● Task directions:
Tally the lines in the entries below that contain the string "Select". Give only the number.

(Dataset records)
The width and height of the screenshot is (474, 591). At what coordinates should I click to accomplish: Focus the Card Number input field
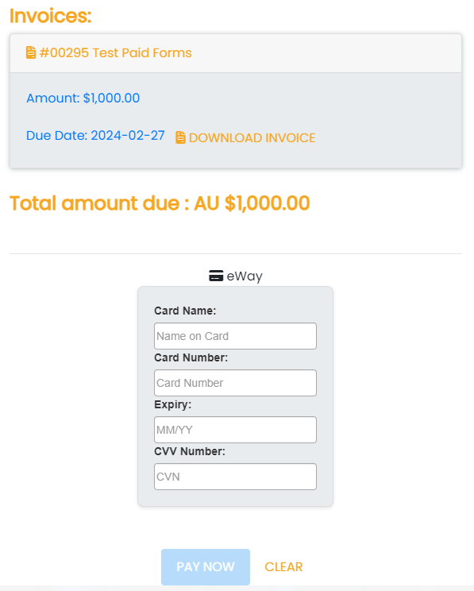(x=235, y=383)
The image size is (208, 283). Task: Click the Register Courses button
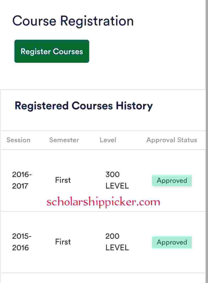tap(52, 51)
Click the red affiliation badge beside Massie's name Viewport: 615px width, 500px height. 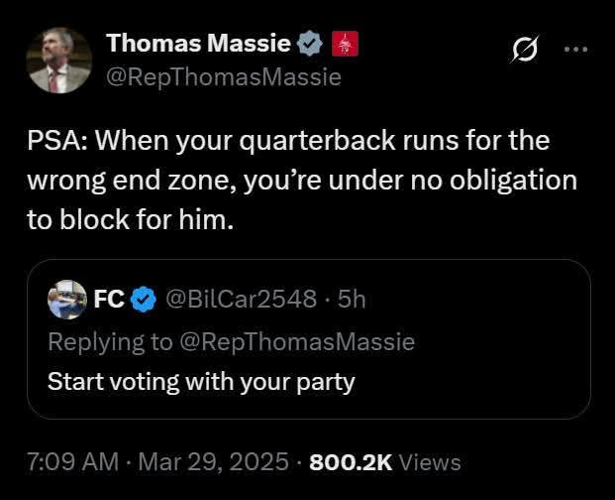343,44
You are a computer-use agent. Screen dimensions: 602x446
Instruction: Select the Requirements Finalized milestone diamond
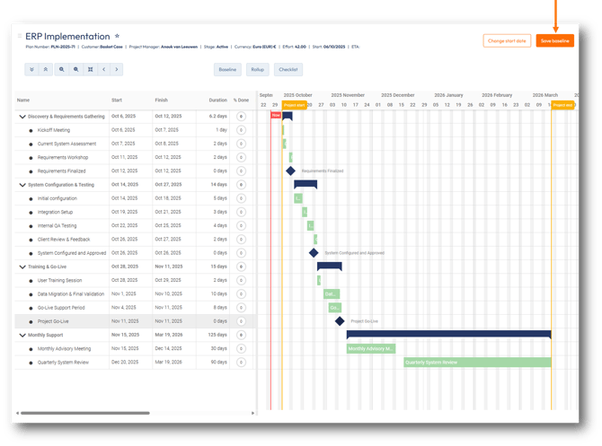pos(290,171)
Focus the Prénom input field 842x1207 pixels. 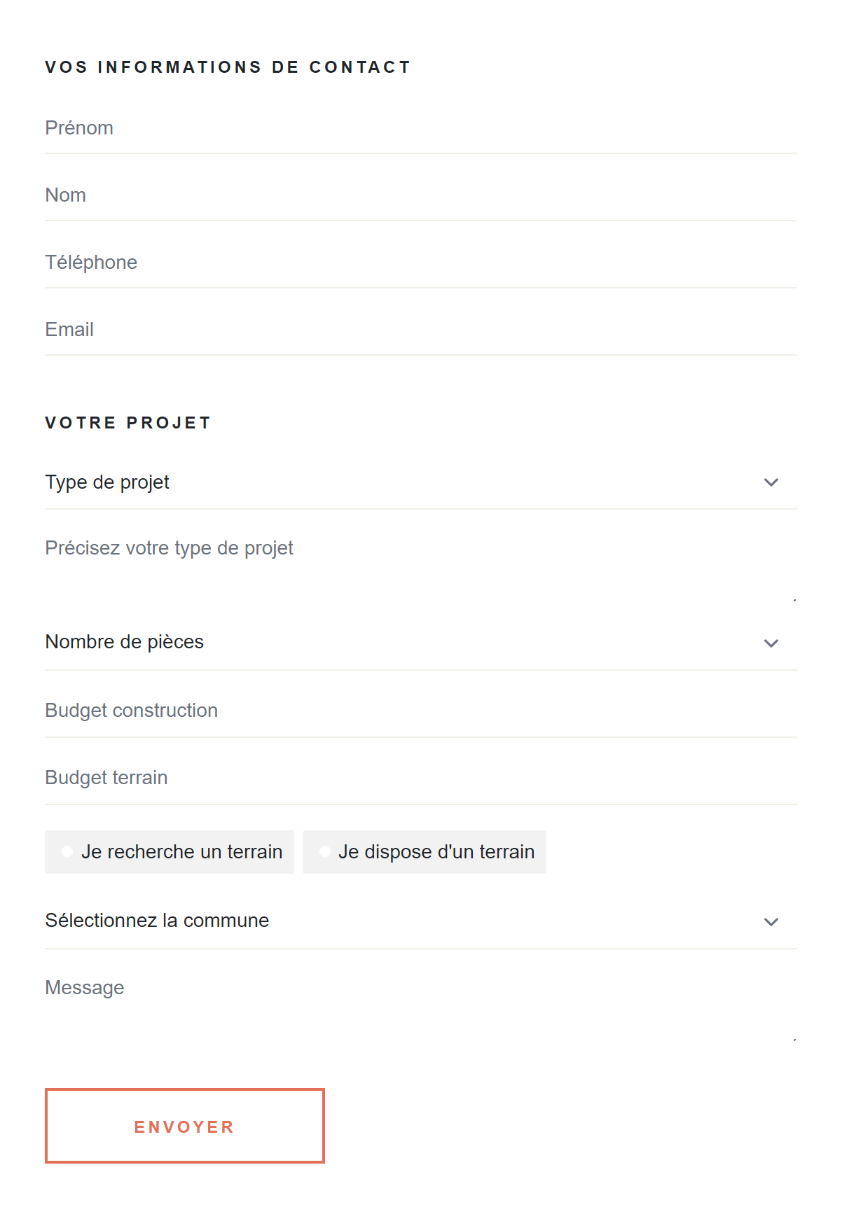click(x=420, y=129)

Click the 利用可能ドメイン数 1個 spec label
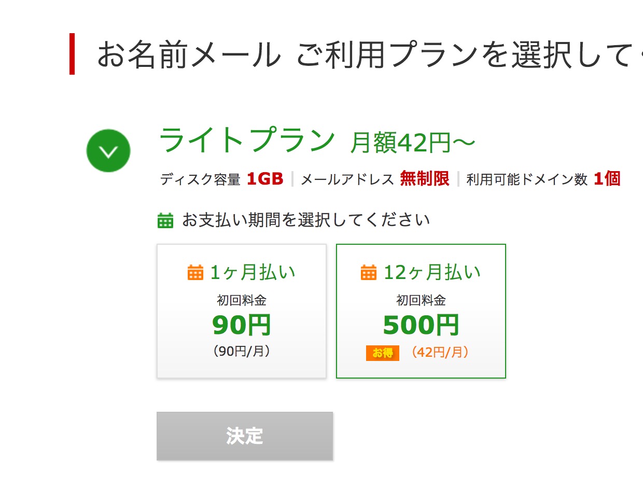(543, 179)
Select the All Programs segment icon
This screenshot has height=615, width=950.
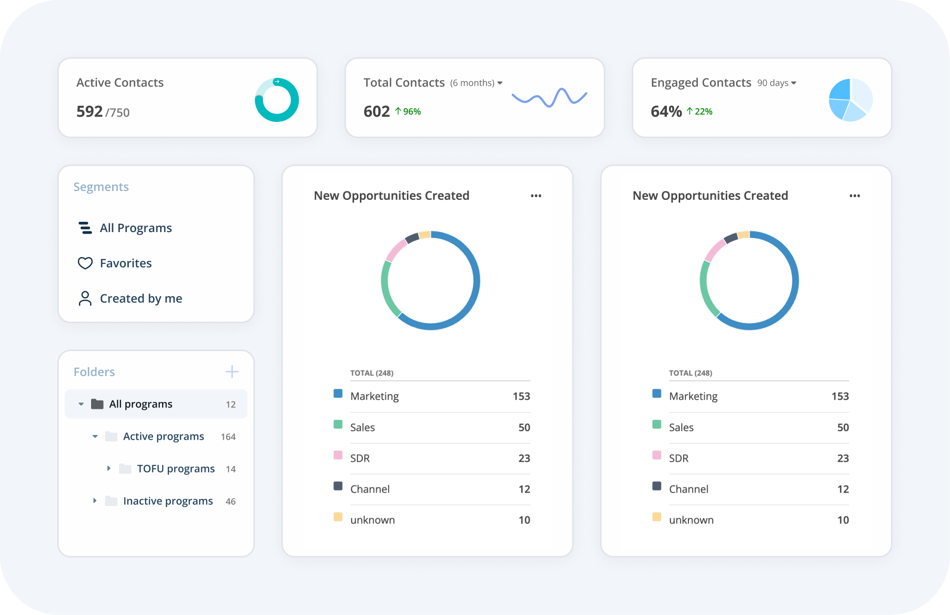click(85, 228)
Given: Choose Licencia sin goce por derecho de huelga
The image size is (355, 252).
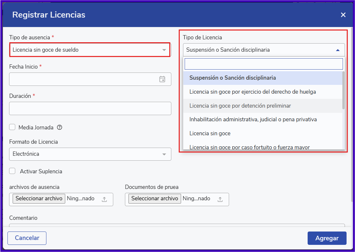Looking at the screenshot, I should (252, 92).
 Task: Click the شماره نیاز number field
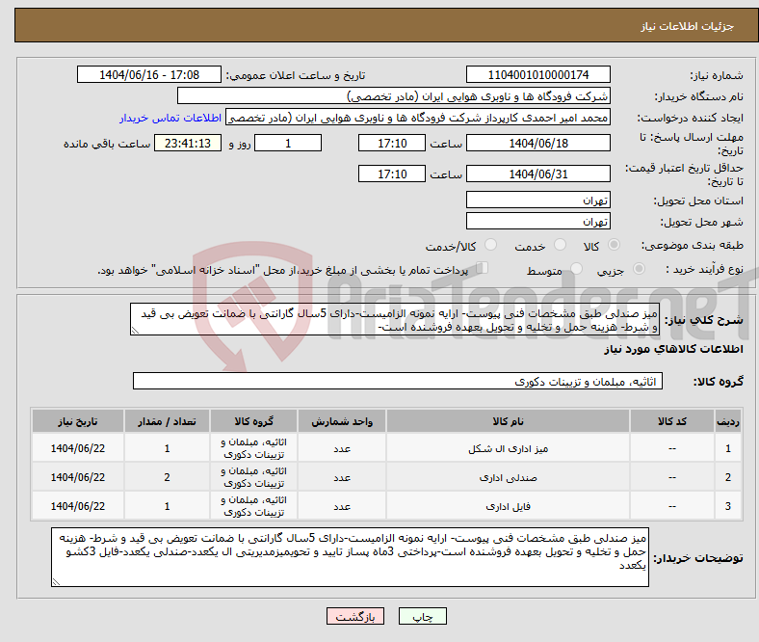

● Reply to the exercise:
2